Garden on the Inside

Priobiotics is the term for edible microbes that are supposed do good things in our insides. For nearly 100 years now, yogurt ambassadors in the West have maintained that yogurt has beneficial, even youth-sustaining properties. Science is now beginning to validate some of their claims.

Microbes like Lactobacillus fermentum, L. plantarum, L. Casei and L. brevis — found in fermented milk products in Eurasia — coat our intestinal walls, producing acid and other compounds that help keep other undesirable microbes from entering our systems. Other bugs actually do things like take apart cholesterol molecules and/or help boost the body’s response to disease.

Unfortunately, the microbes that have traditionally been employed by commercial yogurt makers (Streptococcus salivarius subsp. thermophilus and Lactobacillus delbrueckii subsp. bulgaricus) do none of these things, for the simple reason that they can’t survive inside our bodies. Which is why virtually every yogurt manufacturer has, over the last decade or so, begun inoculating their products with a combination of good-guy Eurasian micro-flora and L.acidophilus (which is native to the human gut).

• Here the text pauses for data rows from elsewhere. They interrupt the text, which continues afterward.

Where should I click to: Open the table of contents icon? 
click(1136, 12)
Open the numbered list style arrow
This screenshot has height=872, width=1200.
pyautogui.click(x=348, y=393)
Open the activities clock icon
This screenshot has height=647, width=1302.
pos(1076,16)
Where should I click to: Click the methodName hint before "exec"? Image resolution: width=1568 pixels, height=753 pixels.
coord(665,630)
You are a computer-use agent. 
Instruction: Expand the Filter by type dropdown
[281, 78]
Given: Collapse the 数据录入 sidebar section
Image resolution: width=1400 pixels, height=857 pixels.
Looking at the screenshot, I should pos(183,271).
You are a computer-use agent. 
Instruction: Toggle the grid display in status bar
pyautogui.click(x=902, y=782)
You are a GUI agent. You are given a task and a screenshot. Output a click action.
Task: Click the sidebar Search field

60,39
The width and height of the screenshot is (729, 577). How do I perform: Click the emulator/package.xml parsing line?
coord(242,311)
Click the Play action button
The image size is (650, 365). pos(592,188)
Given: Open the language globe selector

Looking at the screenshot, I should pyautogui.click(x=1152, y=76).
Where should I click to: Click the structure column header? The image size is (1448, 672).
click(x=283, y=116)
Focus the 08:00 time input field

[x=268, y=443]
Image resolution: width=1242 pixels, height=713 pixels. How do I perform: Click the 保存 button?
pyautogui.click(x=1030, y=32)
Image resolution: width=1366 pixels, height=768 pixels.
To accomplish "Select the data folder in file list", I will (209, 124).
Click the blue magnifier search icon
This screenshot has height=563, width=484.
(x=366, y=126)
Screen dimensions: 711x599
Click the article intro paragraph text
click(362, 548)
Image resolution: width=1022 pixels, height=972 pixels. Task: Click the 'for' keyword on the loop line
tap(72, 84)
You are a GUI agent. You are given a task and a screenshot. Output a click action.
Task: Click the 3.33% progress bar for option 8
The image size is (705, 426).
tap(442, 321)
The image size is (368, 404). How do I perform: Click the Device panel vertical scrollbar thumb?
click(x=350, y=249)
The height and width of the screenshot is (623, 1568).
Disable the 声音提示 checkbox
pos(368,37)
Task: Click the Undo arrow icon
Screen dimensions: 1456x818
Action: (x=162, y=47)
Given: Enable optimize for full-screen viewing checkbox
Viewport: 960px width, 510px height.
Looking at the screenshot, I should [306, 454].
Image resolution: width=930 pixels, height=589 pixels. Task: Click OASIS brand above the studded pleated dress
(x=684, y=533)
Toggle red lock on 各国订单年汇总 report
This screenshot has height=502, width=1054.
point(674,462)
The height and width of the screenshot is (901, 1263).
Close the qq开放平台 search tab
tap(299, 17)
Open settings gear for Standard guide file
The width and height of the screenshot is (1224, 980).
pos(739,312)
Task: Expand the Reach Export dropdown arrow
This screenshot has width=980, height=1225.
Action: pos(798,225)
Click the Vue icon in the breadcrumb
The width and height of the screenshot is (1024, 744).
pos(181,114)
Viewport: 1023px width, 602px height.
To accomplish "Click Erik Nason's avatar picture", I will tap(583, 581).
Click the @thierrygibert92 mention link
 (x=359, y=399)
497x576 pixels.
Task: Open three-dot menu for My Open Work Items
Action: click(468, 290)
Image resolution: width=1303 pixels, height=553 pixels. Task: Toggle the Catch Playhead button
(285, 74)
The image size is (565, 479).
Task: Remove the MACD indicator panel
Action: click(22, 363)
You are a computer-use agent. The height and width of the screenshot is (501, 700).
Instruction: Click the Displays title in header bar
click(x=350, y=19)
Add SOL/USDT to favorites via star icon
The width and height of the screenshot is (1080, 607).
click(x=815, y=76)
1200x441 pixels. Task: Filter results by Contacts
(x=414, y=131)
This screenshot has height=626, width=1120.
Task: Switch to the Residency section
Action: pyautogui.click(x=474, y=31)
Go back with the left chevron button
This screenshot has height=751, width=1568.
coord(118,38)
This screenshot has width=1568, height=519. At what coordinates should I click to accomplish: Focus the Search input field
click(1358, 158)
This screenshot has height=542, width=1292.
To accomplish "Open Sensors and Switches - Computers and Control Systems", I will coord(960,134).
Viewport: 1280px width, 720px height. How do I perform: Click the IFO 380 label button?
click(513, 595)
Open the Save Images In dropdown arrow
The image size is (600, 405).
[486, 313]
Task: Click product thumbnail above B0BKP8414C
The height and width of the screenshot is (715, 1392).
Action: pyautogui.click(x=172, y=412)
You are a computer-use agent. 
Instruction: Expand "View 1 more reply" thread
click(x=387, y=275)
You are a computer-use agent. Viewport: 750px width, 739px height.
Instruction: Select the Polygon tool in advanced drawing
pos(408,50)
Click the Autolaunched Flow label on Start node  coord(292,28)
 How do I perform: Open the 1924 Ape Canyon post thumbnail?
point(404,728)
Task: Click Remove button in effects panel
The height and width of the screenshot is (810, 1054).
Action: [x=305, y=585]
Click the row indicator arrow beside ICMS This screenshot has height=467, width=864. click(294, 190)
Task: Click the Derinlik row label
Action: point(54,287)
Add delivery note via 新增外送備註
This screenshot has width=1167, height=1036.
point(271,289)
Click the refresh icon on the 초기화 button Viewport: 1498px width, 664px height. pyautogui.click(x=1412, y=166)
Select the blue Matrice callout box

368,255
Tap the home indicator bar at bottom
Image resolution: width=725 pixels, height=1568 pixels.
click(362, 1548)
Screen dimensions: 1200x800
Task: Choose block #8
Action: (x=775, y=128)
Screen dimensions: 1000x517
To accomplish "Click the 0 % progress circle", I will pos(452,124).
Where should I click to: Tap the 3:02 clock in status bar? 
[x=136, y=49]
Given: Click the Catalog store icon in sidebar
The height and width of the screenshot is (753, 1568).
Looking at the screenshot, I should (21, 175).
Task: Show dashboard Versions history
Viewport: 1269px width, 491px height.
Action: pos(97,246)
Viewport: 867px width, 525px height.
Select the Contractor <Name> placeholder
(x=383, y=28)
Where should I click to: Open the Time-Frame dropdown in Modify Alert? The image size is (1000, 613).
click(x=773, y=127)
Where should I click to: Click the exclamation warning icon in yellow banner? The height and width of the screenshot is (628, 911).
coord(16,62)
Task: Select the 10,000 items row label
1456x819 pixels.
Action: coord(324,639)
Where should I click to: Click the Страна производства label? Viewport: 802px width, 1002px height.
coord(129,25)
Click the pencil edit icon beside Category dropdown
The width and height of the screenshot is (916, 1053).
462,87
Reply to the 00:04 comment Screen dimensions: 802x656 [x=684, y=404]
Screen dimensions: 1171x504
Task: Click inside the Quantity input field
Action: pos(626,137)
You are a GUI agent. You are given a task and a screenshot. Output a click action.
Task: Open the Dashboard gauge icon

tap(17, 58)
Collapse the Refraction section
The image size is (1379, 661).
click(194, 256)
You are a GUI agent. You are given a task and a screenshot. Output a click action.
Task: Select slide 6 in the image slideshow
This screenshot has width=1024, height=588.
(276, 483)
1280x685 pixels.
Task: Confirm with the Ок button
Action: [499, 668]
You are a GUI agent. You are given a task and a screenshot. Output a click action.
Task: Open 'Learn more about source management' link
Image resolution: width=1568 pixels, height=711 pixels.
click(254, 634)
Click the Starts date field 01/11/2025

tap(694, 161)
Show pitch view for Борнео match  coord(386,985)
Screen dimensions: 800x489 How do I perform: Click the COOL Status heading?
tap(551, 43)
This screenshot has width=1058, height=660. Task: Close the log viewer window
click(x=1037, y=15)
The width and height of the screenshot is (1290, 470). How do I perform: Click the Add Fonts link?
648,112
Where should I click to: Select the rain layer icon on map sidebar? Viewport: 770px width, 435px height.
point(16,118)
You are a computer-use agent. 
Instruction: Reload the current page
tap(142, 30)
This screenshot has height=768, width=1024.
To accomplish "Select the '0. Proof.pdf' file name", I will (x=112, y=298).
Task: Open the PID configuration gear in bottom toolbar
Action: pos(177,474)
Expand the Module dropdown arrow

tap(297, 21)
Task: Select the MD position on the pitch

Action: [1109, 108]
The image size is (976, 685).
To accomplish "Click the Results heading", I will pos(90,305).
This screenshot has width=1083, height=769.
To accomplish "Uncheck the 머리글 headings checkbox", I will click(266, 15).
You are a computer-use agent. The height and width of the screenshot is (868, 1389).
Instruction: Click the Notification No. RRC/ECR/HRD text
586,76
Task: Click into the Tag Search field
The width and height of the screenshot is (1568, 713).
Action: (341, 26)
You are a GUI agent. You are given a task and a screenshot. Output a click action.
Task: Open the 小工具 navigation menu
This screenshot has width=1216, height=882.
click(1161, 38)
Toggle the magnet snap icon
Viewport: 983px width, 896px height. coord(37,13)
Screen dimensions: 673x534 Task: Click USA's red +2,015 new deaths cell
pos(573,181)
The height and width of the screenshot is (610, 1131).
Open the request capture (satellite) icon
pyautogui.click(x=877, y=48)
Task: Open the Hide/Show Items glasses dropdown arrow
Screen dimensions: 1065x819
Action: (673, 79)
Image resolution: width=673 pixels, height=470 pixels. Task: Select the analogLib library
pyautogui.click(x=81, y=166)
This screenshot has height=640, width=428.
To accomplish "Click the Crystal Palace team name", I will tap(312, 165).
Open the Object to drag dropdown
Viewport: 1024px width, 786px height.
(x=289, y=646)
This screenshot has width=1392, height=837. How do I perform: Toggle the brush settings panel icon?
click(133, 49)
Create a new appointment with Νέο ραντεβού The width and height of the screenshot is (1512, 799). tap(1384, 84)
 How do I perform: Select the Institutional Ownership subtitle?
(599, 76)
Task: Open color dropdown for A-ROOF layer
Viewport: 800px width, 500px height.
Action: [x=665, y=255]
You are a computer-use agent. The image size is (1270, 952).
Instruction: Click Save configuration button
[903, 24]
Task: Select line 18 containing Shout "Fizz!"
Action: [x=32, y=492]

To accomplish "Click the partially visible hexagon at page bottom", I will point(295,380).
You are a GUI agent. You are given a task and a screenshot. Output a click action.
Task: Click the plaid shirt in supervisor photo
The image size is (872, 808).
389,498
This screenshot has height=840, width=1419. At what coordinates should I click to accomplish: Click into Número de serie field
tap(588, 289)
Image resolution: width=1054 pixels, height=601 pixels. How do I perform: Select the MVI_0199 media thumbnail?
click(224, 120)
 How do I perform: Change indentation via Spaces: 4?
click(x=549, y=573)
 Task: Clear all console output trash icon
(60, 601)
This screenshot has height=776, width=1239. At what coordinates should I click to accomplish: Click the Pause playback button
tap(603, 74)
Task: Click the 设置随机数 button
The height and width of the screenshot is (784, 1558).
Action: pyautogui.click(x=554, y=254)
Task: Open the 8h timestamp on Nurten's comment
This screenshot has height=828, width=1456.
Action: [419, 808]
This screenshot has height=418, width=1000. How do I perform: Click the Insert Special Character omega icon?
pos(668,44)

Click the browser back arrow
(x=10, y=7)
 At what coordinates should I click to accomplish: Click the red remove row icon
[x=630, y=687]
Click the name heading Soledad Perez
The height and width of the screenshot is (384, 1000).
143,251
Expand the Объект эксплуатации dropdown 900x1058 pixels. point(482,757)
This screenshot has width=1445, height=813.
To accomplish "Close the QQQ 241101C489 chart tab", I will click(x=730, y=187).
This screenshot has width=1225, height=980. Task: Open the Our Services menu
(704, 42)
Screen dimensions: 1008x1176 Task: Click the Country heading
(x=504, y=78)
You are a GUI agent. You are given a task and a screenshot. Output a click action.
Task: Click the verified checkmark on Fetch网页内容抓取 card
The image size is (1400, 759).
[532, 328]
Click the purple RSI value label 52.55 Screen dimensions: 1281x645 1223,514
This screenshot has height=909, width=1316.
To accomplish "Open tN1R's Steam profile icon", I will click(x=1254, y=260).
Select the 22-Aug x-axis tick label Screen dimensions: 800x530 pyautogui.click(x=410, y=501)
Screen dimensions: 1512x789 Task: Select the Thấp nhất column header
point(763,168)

More recently, yogurt makers have begun adding fun-to-say Bifidobacteria to the mix. These critters are commonly found in human breast milk, where they work to acidify and in other ways defend the intestinal tract of babies. God only knows what other things yogurt manufacturers are going to think to put in your yogurt next, but odds are you won’t want to ask where they come from. Just eat it son, it’s good for you.